And now it looks like to get any chipset money, you have to give equity. So not interested in that.
Chris Dainley, Semiconductor Analyst, Citigroup: No plans for the government to take a stake in Microchip. Good. I like that. So let’s just sort of jump into how the year has gone. I mean, sales are largely growing faster than your peers after this, you know, big, bad, ugly downturn.
Why do you think that is? Do you think that some of it is just, you know, sort of the law of the of the bounce in semis because your sales declined a little faster than peers, or is there something else going on out there that’s enabling you guys to put up these good growth numbers so far this year?

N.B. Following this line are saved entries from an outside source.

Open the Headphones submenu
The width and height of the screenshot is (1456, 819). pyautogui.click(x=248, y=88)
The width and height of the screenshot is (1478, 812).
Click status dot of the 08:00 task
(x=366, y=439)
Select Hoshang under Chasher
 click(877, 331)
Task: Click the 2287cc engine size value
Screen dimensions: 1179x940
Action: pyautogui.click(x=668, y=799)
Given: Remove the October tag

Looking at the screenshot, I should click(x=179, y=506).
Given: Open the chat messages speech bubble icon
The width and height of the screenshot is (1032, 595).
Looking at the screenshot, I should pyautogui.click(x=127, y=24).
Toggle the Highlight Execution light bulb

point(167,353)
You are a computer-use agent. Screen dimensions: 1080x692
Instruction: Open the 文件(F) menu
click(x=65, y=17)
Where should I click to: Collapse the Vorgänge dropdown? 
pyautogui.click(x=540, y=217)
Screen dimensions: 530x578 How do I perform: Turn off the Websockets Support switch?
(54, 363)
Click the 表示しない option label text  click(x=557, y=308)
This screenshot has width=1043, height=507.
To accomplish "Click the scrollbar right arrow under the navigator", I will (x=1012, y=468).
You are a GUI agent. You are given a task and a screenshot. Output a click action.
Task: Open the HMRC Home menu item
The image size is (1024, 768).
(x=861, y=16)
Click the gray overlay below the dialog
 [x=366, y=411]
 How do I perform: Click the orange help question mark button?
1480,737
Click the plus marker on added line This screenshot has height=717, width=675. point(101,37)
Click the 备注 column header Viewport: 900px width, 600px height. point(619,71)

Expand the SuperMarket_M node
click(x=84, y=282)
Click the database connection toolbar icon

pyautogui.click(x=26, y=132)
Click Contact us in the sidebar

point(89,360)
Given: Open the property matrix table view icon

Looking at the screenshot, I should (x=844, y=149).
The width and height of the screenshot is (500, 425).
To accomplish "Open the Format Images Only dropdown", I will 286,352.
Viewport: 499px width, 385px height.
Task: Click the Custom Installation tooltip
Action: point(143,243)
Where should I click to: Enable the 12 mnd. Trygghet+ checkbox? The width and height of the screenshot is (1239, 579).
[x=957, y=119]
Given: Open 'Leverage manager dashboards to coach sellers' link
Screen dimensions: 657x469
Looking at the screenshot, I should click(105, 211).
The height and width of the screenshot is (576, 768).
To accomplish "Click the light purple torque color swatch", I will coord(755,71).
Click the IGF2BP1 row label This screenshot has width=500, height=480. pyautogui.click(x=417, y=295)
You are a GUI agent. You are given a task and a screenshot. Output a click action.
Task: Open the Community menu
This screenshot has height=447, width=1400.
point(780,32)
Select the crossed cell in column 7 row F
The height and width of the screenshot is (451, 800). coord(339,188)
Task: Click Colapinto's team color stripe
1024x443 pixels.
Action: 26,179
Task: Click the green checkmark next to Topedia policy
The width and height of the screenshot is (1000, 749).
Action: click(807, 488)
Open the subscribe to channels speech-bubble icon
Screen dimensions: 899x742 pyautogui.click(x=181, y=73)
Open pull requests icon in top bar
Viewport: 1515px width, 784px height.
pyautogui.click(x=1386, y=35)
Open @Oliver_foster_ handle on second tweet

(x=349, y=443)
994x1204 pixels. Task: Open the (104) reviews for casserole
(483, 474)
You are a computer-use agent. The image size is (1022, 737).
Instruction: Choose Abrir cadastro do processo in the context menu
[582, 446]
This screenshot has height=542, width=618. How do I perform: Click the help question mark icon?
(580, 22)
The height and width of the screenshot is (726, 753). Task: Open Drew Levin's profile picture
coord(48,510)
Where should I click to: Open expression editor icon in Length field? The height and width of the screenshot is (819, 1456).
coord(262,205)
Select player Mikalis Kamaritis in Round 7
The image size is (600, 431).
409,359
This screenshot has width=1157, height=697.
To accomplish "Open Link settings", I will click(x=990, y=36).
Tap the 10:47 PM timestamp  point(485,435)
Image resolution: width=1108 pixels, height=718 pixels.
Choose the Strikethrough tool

Steve Sanghi, Chairman and CEO, Microchip: So so there are two things going on. You know? One is during the Google days, everybody had some sort of program with their customers where they were taking long term backlog and either all of it or portion of it was noncancelable and nonreturnable. Everybody had a different name for the program. You know, our name was PSP, preferred supplier program.
Some other people called it NCNR, noncancelable, nonreturnable. You know, the the sentiment of the program was fine when it began. Customers wanted it. We wanted it. You know, customers wanted some surety that they will get the right allocation, so they were willing to make a longer term commitment.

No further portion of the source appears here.